Enfim, os campos de ação da opressão e da dominação não se limitam ao exercício pelo Estado do arbítrio disciplinador e punitivo em favor de uma classe social (o que tem sido recorrente na região), mas se reproduzem na disputa pela formação do imaginário social, especialmente aquele dos discursos ordinários, isto é, do senso comum da sociedade. Um dos sentidos produzidos como um saber para a ação é aquele que pretende fazer crer que o Maranhão (para seus habitantes pobres) não tem alternativa que não seja fornecer mão-de-obra ao agronegócio e à mineração.
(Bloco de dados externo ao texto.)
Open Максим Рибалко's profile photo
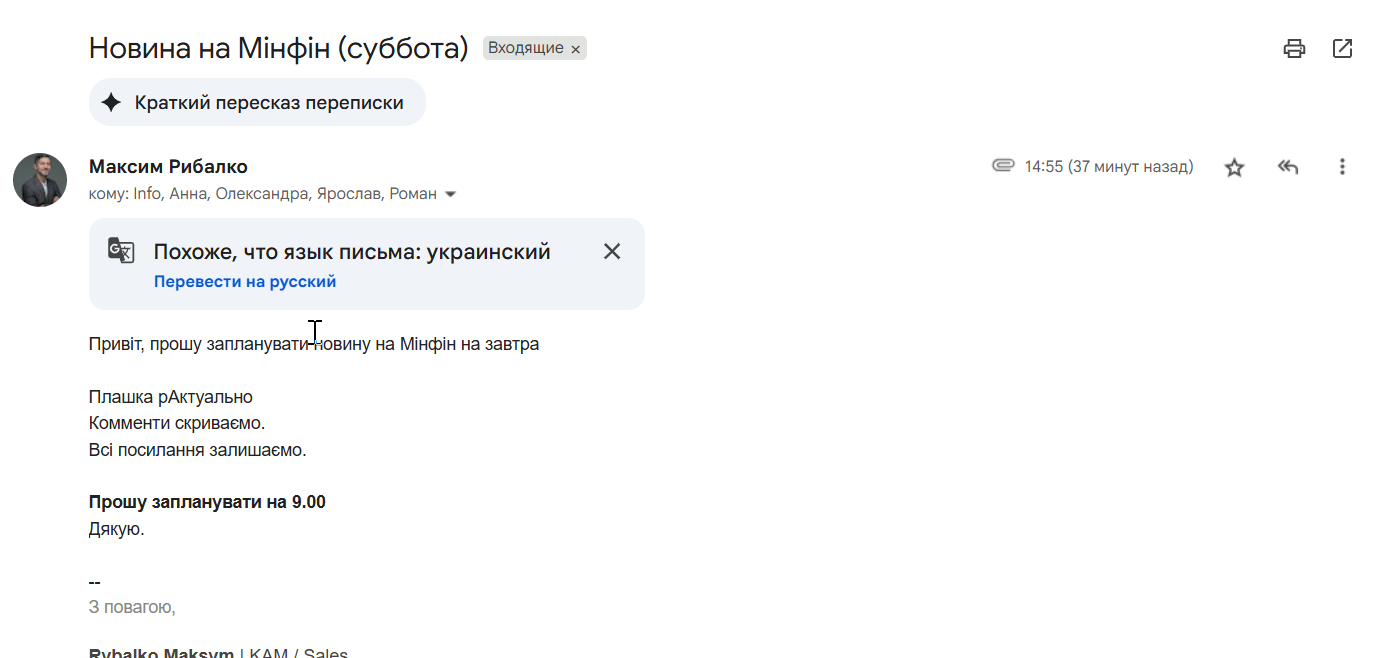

Até porque esses mesmos empreendimentos disputam o território no Maranhão. Portanto, a desqualificação desse migrante como sujeito de direito torna-se fundamental para manter desterritorializada essa força de trabalho.
Referências
ALBUQUERQUE JR., Durval Muniz de. As invenções e Representações em Torno do Semi-Árido: Implicações na Educação. Manuscrito, s/d, 23f.
CEJIL, CPT e WITNESS. Aprisionados por promessas: a escravidão rural contemporânea no Brasil. Brasil, 2006 (filme documentário, 17h18min.)
DAHIA, Sandra Leal de Melo. A mediação do Riso na Expressão e Consolidação do Racismo no Brasil. Sociedade e Estado, Brasília, v. 23, nº 3, p. 697-720, set./dez. 2008. Disponível em: <www.scielo.br/pdf/se/v23n3/a07v23n3.pdf>. Acesso em: 7 out. 2010.
KOLTAI, Caterina. Migração e racismo: um sintoma social. In: NETO, Helion Póvoa e FERREIRA, Ademir Pacelli. (Org.) Cruzando fronteiras disciplinares: um panorama dos estudos migratórios. Rio de Janeiro: Revan, 2005, p. 175-181.
POUTIGNAT, Fhilippe; STREIFF-FENART, Jocelyne. Teorias da etnicidade. Tradução de Elcio Fernandes. São Paulo: UNESP, 1998.
SAID, Edward W. Orientalismo: o Oriente como invenção do Ocidente. Tradução de Rosaura Elchenberg. São Paulo: Cia das Letras, 2007.